Ho appreso ieri che è nata una piattaforma per sostenere le scuole che si chiama www.iosostengolascuola.it, con un bel cuore al posto della O (che fa tanto solidale e generoso…).

In pratica è il seguito, su base web, dell’iniziativa già avviata qualche anno fa dal Co.Ge. del Miur con alcune aziende della grande distribuzione (qui l’esempio con Conad)

Come funziona? Semplice.

Io acquisto il prodotto di un’azienda partner del progetto (Eataly, per esempio) attraverso la piattaforma. Accumulo dei punti che posso “donare” alla scuola di mio figlio affinché la scuola possa “redimere” (è il termine tecnico che si usa) il premio da un catalogo fatto di lavagne LIS, proiettori, ecc.).

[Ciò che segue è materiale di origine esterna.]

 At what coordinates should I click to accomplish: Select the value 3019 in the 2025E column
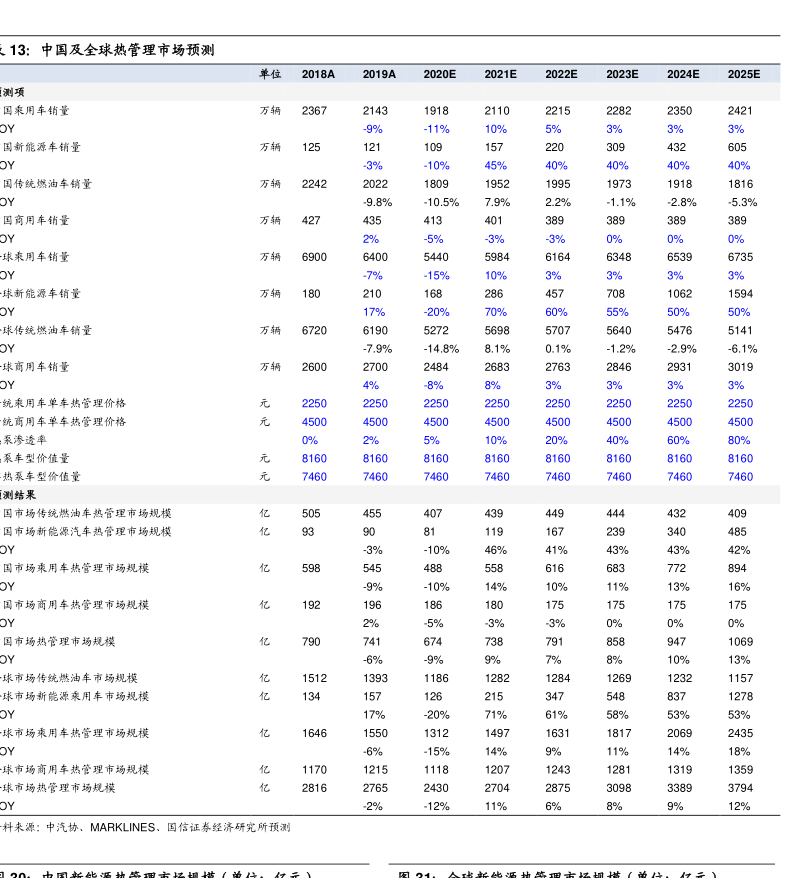pyautogui.click(x=740, y=367)
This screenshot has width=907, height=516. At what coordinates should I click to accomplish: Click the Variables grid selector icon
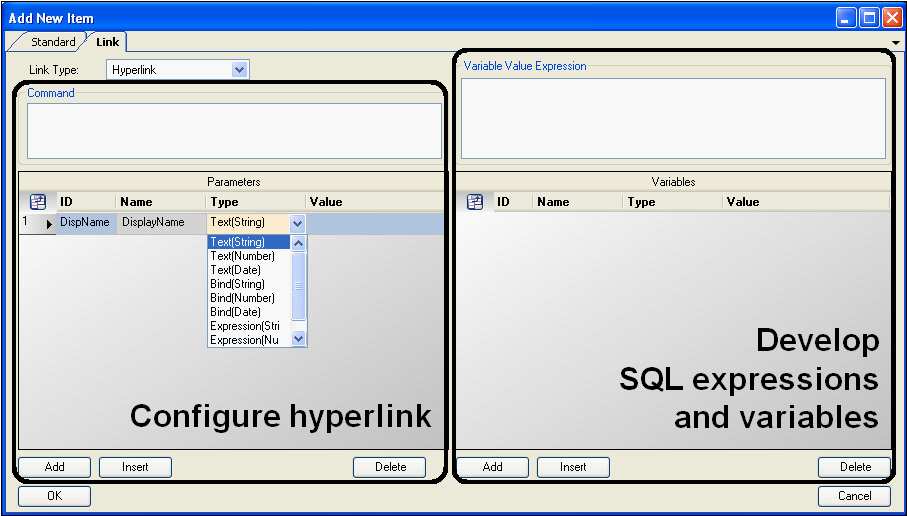point(475,202)
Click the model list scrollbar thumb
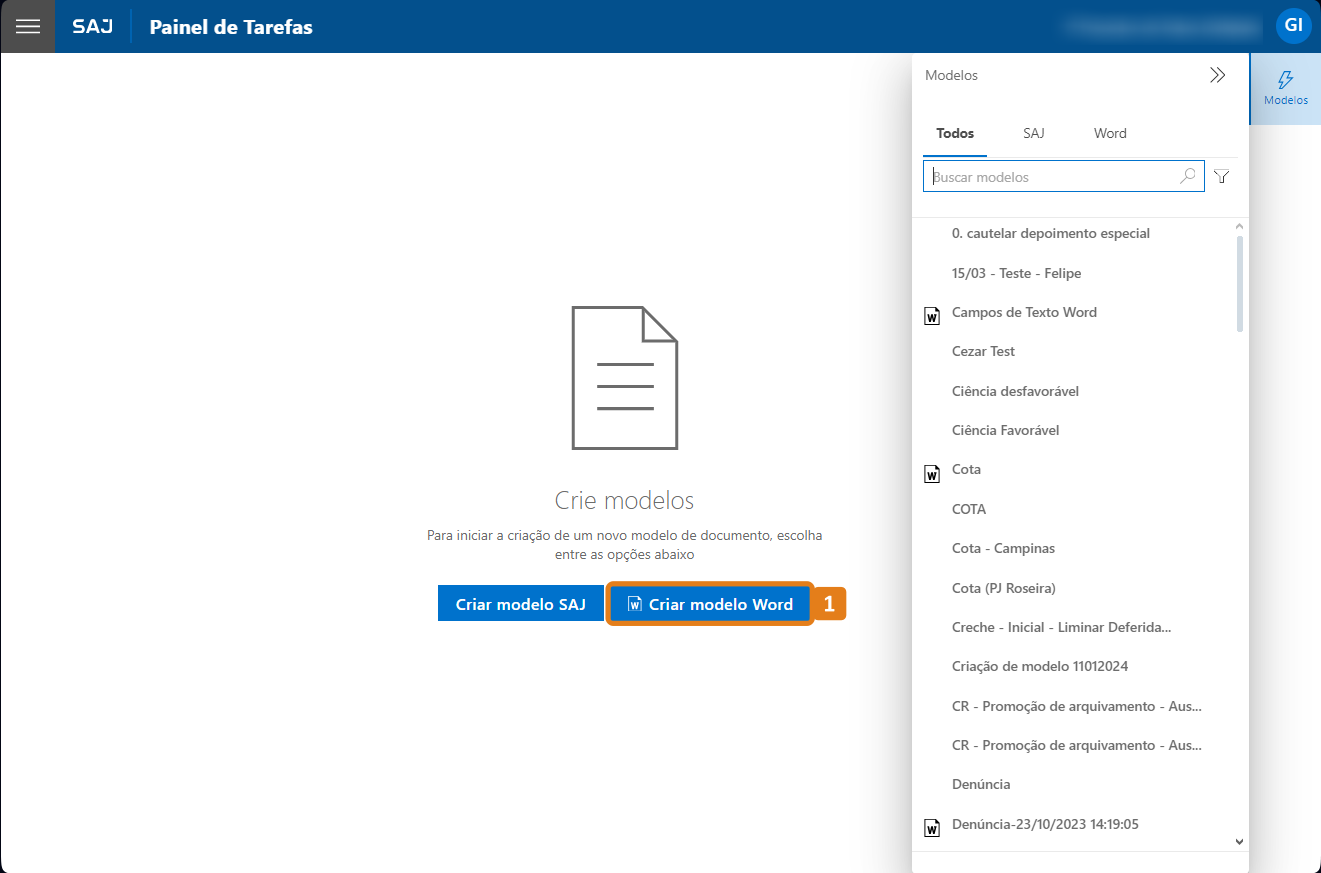Image resolution: width=1321 pixels, height=873 pixels. pyautogui.click(x=1240, y=283)
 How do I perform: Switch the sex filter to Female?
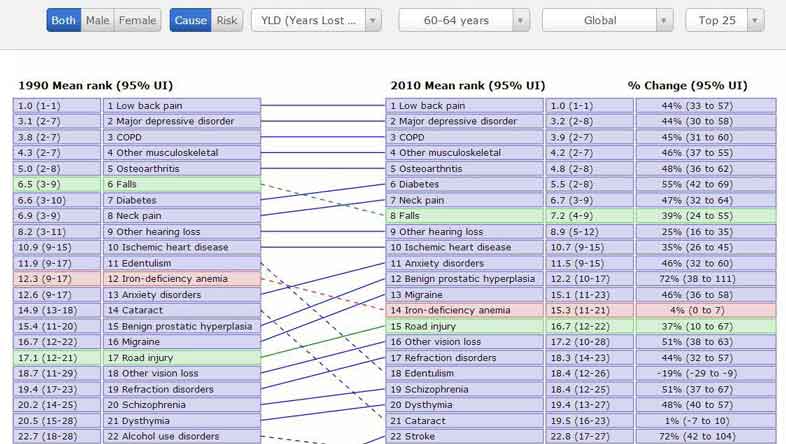137,20
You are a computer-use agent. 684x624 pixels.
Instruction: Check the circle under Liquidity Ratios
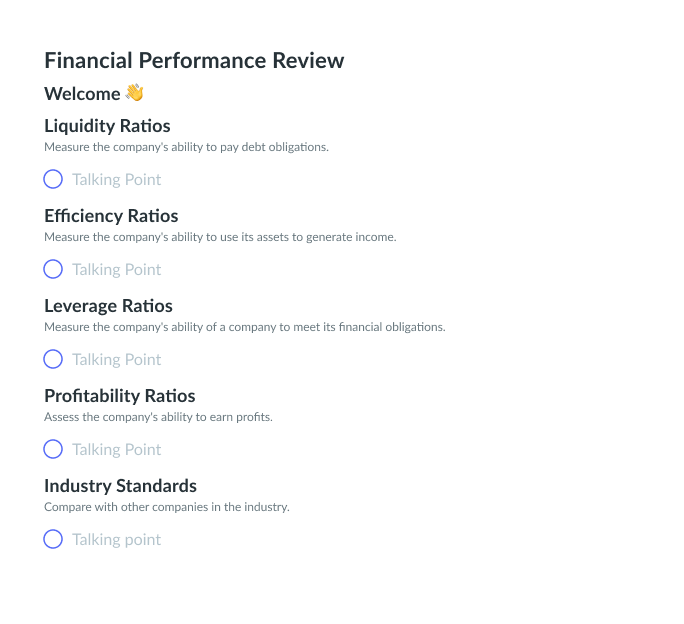tap(53, 179)
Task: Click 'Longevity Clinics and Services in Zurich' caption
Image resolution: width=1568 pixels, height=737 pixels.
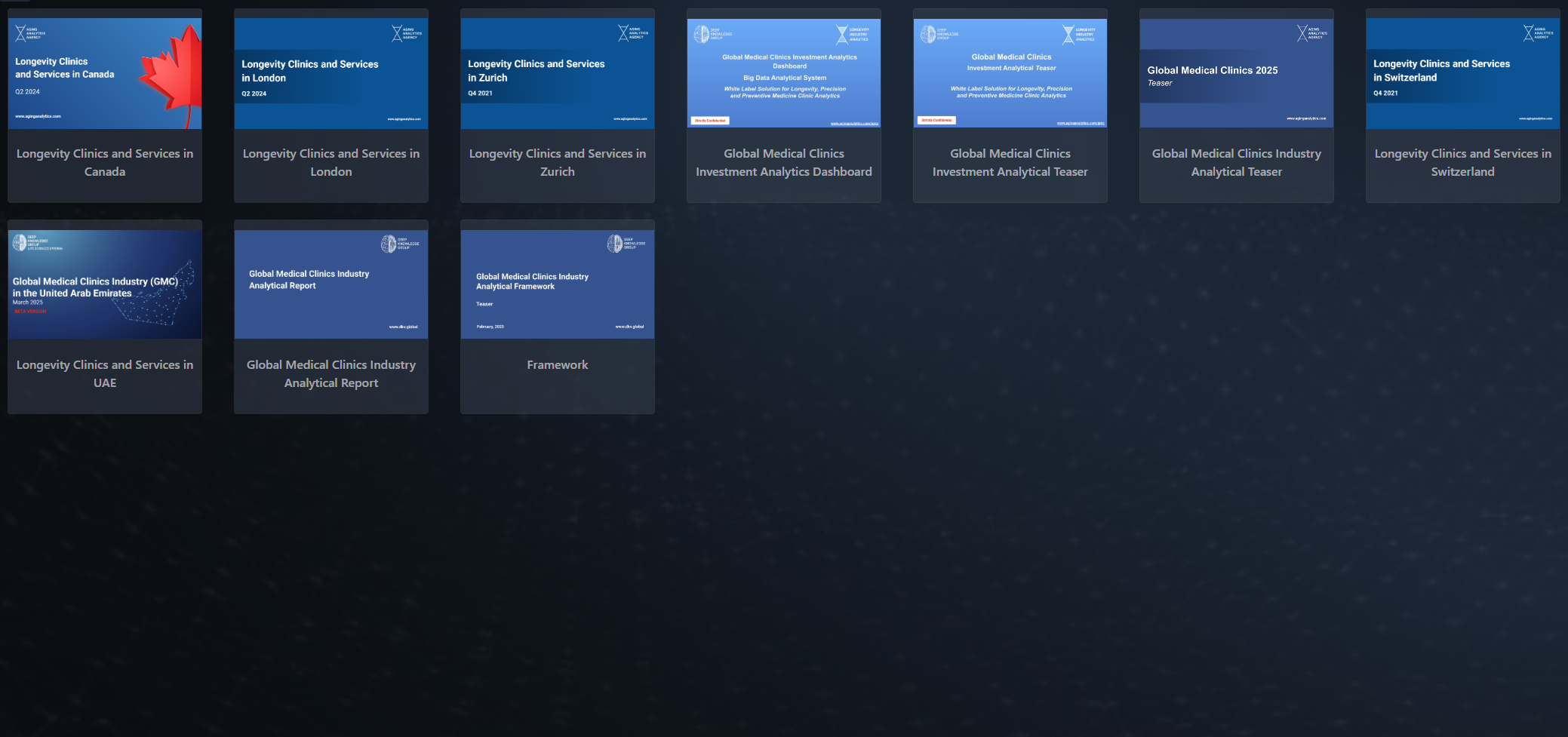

Avete presenti i punti che si accumulano al supermercato e con il quale, dopo averne a sufficienza, vinci, che ne so… un servizio di piatti? È uguale. Solo che i premi li doni alla tua scuola.

Ora: che sia chiaro il giro che fanno i soldi. Li caccio io, vanno all’azienda che mi permette di usare i punti (che comunque avrei accumulato) a favore della scuola. Chi fa la bella figura? L’azienda e la piattaforma.